Max and Helene married in 1923 and Steve’s mother, Inge was born in 1924. After 1933, when Hitler became Chancellor of Germany, things got progressively more difficult for the Schlonaus. Inge had to take a 5 hour train ride to Hanover in order to go to school as Jewish students were not allowed in German schools. Max was arrested on Kristallnacht and held at Buchenwald Concentration Camp for 3 weeks until his wife paid a fine to get him released.
By 1938 they had made plans to leave Germany. Helene had a cousin who was already settled in Seattle, Dr. Hans Lehmann. Lehmann provided the Schlonau’s with an affidavit, and with Max’s agriculture experience, the family was able to expedite the visa process. They sailed from the Netherlands on September 1, 1939. The Schlonaus settled in Seattle where Dr. Lehmann was a prominent physician.
Steve’s mother, Inge attended Seattle University and graduated with a degree in nursing. She married Howard Pruzan, a Seattle attorney.
Steve is a practicing attorney in Seattle. He shares his family’s story as a member of the Speakers Bureau.
Ron Gompertz tells the story of his father, Rolf Gompertz. Ron is proud of his family heritage, and decided to research his father’s story so that he could help reach students who were studying the Holocaust. Ron tells his father’s story through video clips of his father telling about his own life, along with photos and documents that accompany his family research.

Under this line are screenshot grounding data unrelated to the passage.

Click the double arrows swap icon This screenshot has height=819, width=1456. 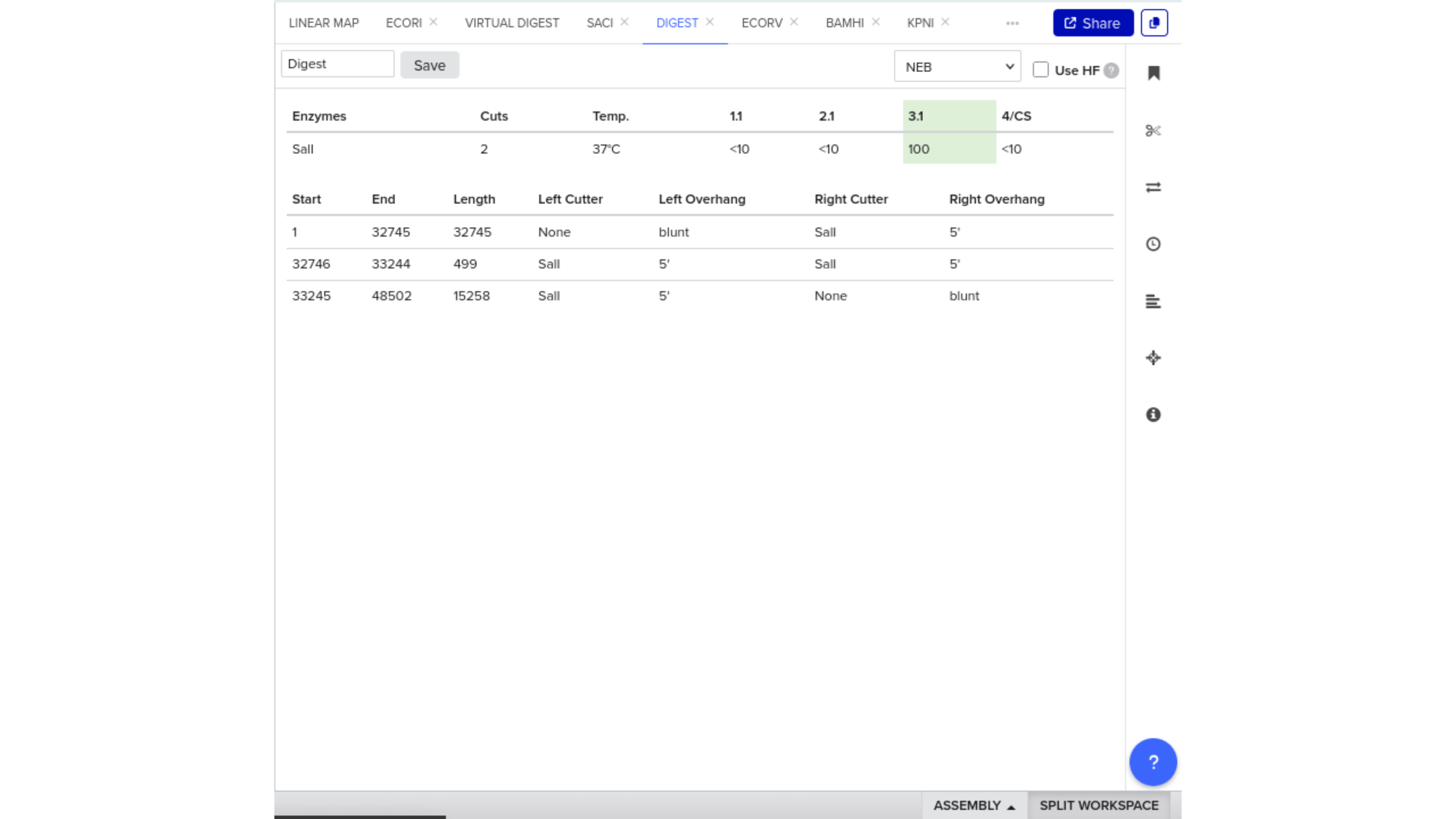[1153, 187]
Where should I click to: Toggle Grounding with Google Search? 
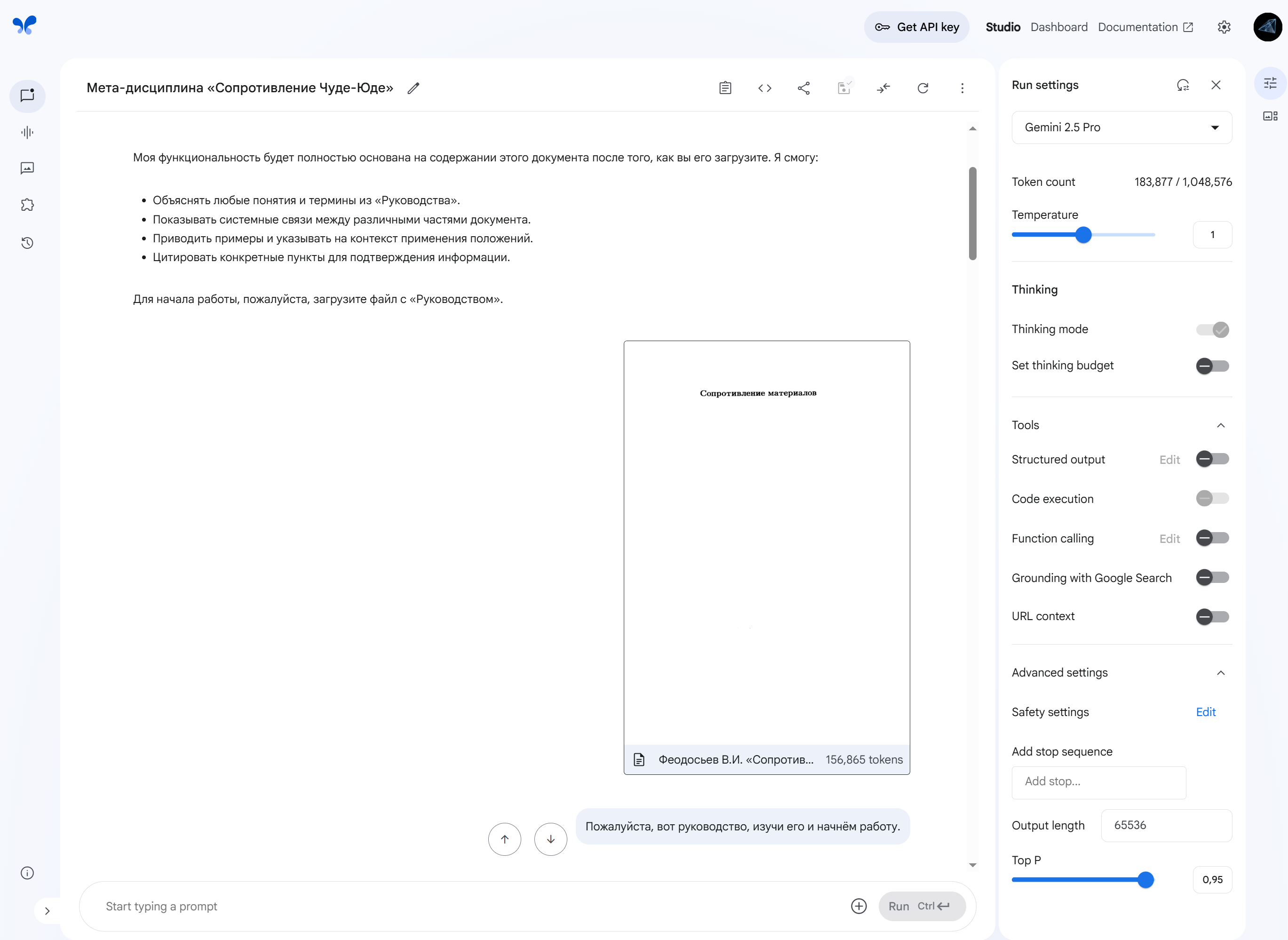pos(1212,578)
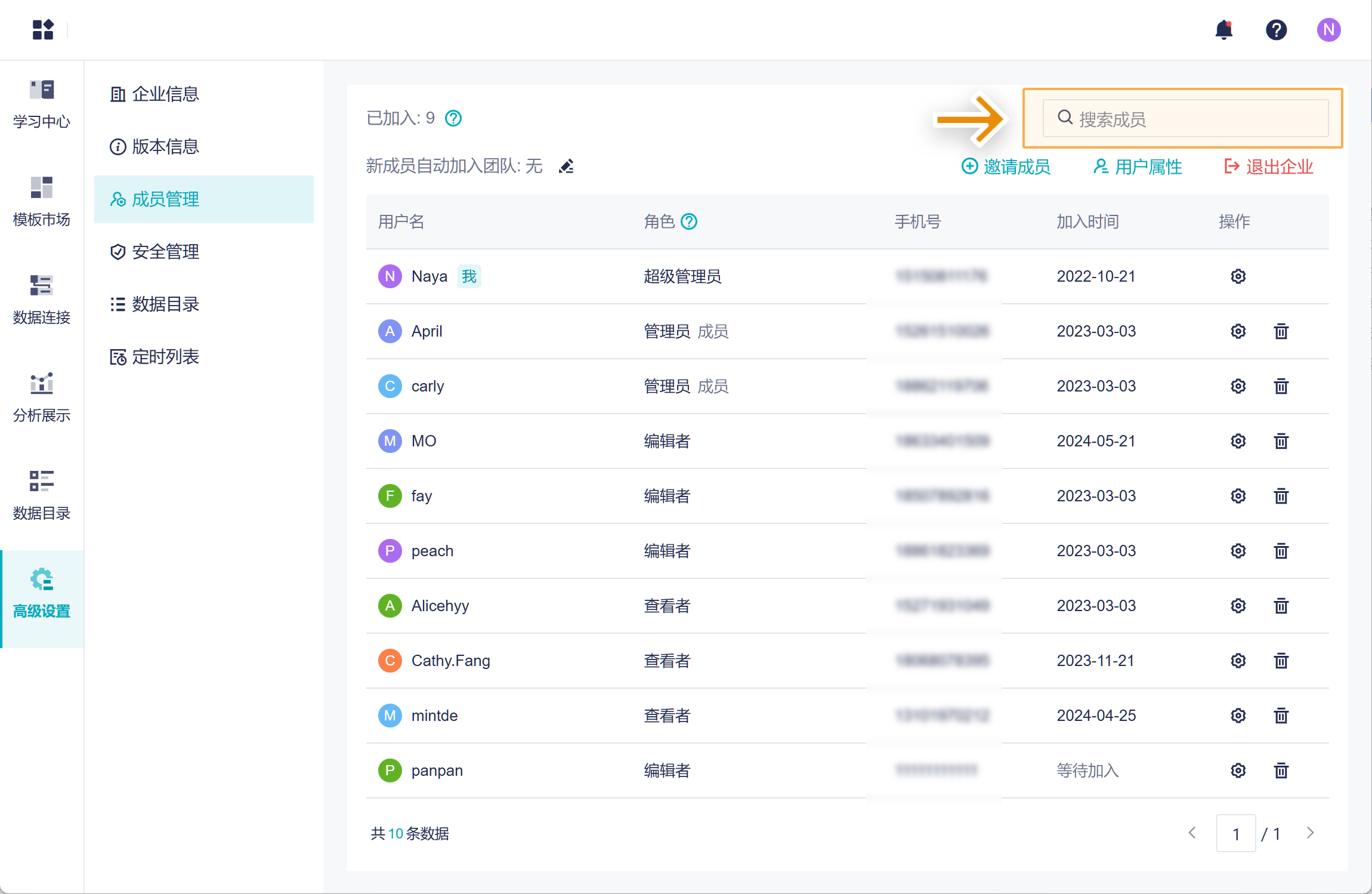Click the 搜索成员 search field
This screenshot has width=1372, height=894.
(1185, 119)
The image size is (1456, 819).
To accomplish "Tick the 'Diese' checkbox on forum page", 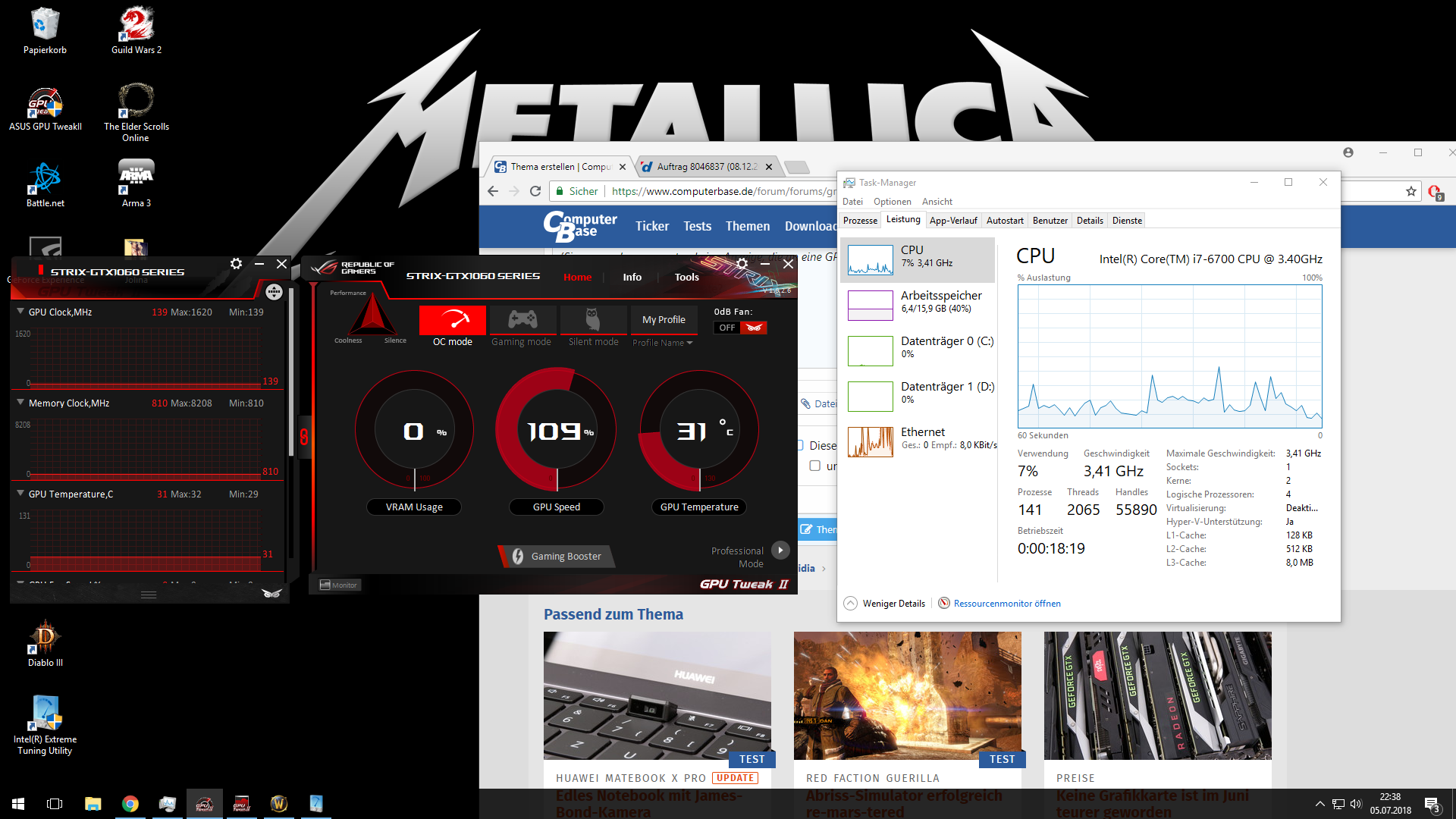I will (799, 445).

Rolf was born in Krefeld, Germany in 1927. Krefeld served as a hub for surrounding Jewish communities. Before 1933, there were 1,500 Jewish people living there. In 1933, when Rolf was only 6, the Nazi Party gained power in Germany.
Rolf’s memories include the fateful night of Kristallnacht on November 9, 1938. Nazi soldiers banged at the door of his parents' apartment demanding to be let in. They stormed into the apartment ready to arrest Rolf’s father. Rolf’s father ran into his office and pulled out his Iron Cross medal for valor in World War I.
Luckily, this time the Nazis left, but 30,000 Jewish men were arrested in the next few days.
The Gompertz family was fortunate to find a distant relative in Los Angeles who provided them with an affidavit to sponsor the family. They arrived in Los Angeles in June of 1939, just a few months before war broke out between Germany and Poland and deportations of Jews began.
Rolf entered the United States as a refugee. He started school in sixth grade barely speaking English, but grew up to be a journalist and author. He returned to Krefeld in 1987 to tell his story to adults and students. Rolf has also told his story to students in Los Angeles.
Rolf is very proud that his son, Ron, has decided to continue his mission of educating students about the Holocaust as a member of the Holocaust Center for Humanity Speakers Bureau.
Ron himself works in the Seattle area in the tech industry. In 2017, he published the novel Life's Big Zoo.